21 Hall of Fame members before 2006
17 elected in 2006
22 nominated stage three, not elected
55 nominated stage two, not stage three
The birth city is known for everyone in the first three groups. (If Riley was missing anyone in 2000, reaching the final stage before election in 2006 probably motivated someone's divulgence or discovery of the data.) But for the last group 11 of 55 birth cities are missing! This is still a very select group --Riley claims more than 4000 entries for people-- so 20% missing suggests that the data degrade rapidly with decreasing prominence. Probably missingness is correlated with birth city so this is serious and there is a desperate need for better data in order to undertakes analysis like jjpm suggests.
Birth city is missing for 6 of 28 other players on Bill James's lists of top ten by fielding position (other meaning not among the 94 nominees).
Birth city is missing for 12 of 29 other people named in the Pittsburgh Courier 1952 poll (other meaning not among the 94 nominees).

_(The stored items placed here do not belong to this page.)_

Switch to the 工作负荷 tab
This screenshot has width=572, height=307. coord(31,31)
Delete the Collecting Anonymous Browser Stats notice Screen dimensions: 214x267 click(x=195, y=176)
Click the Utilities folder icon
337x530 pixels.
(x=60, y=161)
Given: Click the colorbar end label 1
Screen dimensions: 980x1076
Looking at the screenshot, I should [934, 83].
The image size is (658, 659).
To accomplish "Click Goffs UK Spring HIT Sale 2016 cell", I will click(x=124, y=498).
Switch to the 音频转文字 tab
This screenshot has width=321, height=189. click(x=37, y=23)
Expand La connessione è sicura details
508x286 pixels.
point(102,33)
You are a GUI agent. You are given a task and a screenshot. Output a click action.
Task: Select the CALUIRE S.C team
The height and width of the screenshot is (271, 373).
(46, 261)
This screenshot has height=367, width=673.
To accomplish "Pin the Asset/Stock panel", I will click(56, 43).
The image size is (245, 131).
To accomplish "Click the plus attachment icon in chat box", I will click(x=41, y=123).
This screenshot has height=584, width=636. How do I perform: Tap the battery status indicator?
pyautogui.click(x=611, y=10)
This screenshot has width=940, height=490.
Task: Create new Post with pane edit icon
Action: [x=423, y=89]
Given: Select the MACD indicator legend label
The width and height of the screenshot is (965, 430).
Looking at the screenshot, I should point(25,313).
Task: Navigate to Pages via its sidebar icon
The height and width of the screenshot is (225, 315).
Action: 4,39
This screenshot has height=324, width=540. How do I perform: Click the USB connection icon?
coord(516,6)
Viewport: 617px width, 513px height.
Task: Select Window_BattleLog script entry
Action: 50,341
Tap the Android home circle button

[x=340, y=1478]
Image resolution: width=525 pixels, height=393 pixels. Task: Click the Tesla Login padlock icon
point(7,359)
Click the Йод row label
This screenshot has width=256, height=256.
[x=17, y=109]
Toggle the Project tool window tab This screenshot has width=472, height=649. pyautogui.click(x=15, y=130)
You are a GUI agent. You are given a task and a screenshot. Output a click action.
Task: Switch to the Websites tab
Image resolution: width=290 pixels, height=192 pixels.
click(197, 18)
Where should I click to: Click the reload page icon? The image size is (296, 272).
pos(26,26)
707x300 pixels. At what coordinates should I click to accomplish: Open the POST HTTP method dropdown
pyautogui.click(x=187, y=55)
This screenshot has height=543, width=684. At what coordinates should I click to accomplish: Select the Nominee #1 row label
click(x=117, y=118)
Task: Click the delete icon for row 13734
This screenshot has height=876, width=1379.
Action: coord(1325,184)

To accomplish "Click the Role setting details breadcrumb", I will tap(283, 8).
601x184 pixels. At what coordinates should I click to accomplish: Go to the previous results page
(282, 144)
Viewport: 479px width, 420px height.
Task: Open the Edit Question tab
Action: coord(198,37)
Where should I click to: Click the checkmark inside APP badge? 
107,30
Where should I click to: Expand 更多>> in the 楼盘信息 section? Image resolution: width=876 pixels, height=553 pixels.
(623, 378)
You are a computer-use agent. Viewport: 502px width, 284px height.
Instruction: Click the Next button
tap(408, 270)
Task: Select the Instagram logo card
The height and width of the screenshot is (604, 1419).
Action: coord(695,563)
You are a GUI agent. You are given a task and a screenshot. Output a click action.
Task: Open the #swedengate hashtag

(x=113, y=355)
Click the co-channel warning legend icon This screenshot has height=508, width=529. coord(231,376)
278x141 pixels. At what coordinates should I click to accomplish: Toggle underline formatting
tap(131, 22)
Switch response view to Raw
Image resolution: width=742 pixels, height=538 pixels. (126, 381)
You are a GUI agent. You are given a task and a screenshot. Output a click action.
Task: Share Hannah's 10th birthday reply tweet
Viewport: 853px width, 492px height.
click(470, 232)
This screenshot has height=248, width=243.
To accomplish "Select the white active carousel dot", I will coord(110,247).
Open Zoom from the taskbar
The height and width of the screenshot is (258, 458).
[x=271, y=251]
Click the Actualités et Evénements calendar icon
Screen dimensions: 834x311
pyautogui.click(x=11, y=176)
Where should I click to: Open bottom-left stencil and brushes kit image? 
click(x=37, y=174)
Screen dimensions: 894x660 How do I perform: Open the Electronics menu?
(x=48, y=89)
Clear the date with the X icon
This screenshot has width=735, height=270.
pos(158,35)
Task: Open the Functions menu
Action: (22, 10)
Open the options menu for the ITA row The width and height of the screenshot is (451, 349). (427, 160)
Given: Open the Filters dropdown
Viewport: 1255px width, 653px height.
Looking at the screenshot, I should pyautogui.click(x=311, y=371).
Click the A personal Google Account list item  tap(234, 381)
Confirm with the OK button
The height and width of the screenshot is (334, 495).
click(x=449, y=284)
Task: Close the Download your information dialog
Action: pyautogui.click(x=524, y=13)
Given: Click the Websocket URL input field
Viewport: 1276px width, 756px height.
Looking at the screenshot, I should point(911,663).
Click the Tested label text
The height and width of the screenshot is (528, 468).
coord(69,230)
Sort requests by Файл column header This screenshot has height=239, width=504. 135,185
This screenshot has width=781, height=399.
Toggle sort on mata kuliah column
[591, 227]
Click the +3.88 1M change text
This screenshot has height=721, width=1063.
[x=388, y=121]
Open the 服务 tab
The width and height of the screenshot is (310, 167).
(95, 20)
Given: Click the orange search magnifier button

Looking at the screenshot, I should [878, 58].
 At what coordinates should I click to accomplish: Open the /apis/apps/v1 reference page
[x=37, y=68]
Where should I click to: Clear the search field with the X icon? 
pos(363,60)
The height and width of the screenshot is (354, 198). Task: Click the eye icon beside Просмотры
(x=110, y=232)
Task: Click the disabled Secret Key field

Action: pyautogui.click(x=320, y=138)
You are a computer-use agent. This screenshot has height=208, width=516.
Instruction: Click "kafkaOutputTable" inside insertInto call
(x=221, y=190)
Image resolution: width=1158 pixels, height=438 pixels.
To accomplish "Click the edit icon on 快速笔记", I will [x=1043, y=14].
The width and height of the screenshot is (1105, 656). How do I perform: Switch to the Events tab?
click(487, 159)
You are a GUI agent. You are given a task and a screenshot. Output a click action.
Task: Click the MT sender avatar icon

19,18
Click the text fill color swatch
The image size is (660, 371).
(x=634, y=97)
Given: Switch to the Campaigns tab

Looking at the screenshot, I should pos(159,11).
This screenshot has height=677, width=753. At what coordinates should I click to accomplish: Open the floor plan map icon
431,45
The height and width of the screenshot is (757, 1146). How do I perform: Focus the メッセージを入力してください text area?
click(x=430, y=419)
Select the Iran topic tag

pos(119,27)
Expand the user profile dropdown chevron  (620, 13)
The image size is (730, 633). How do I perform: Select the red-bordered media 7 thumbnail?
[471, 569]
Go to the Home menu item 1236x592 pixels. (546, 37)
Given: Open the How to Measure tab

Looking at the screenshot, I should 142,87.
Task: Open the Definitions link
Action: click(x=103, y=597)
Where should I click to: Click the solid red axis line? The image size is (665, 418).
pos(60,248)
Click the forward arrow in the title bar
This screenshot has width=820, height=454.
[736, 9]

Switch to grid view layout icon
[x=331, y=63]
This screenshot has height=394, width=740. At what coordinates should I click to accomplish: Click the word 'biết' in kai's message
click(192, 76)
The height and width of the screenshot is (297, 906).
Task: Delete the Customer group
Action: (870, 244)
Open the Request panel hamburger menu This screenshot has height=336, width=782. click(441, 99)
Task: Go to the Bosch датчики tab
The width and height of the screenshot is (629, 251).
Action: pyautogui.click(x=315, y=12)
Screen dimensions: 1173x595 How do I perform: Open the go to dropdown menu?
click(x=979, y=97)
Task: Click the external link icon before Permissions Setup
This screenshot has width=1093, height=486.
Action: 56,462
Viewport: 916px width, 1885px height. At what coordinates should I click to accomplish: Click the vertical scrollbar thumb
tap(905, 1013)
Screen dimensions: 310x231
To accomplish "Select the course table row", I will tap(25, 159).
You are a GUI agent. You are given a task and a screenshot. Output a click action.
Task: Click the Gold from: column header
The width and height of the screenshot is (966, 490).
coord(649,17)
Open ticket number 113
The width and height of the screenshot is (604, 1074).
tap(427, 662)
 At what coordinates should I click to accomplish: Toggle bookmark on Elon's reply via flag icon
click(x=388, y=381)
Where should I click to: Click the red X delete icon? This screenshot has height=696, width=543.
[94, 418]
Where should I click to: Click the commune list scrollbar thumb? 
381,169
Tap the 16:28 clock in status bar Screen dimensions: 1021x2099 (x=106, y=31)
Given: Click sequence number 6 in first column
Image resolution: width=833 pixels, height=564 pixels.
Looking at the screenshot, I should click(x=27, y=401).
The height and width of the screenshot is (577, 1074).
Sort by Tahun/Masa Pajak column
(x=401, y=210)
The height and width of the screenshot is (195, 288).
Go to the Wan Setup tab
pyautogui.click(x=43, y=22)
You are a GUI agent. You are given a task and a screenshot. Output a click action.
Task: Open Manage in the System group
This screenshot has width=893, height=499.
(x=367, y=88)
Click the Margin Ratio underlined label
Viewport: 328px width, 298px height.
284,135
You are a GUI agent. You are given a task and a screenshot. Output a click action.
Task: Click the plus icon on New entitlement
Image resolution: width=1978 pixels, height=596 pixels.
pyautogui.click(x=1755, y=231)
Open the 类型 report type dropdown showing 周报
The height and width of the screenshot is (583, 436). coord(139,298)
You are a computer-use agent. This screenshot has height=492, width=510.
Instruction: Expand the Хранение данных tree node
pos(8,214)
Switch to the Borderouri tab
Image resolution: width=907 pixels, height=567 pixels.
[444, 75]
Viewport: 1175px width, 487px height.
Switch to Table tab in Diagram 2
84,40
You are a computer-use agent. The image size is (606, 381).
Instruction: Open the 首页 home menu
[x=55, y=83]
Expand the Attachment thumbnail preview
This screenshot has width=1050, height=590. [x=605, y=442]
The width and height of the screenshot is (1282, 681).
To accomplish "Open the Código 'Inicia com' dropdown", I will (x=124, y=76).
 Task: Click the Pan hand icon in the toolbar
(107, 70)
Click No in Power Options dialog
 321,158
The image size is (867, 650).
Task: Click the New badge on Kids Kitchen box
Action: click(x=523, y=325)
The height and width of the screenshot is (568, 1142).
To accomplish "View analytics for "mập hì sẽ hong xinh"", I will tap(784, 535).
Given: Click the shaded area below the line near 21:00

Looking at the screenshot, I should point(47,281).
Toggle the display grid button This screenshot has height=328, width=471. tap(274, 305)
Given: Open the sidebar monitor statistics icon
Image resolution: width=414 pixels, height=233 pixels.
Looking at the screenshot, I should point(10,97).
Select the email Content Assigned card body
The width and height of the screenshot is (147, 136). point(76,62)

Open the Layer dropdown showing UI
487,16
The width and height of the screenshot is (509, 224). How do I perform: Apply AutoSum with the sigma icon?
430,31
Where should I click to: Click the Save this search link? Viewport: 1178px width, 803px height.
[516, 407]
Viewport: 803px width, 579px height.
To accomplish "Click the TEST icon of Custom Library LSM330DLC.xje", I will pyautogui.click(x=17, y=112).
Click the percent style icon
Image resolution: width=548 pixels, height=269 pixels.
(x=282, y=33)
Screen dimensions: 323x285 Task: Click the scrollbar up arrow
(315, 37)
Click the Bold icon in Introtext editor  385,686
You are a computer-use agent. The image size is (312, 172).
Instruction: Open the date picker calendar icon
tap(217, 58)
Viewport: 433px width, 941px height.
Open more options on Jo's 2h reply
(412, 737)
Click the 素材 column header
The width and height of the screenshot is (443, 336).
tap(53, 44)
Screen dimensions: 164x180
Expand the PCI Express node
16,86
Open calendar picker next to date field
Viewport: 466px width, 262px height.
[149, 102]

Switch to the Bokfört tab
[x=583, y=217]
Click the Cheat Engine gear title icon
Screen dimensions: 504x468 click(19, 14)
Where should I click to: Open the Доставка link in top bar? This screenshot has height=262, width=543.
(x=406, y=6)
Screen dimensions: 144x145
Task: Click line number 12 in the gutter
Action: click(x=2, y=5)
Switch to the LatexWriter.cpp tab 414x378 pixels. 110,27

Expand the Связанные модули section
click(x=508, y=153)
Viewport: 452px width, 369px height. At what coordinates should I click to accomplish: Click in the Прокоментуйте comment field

The Hall of Fame didn't make any effort to close gaps for the two latter groups, and publication of the nominee list didn't stimulate any outsider research, but these players were all among the 10% most prominent of Riley's 4000. Again, that's a lot of missing data.
There are only 13 other "Negro Leaguers" in my database, mainly players with discussion pages at the Hall of Merit. 3 of 13 birth cities are missing.
add: In sum that is 31 of 122 missing birth cities for people in the next tier or two below 2006 finalist for election to the HOF. Almost all vital data from Riley's 2nd edition.Last edited by Paul Wendt; 04-22-2008, 02:14 PM.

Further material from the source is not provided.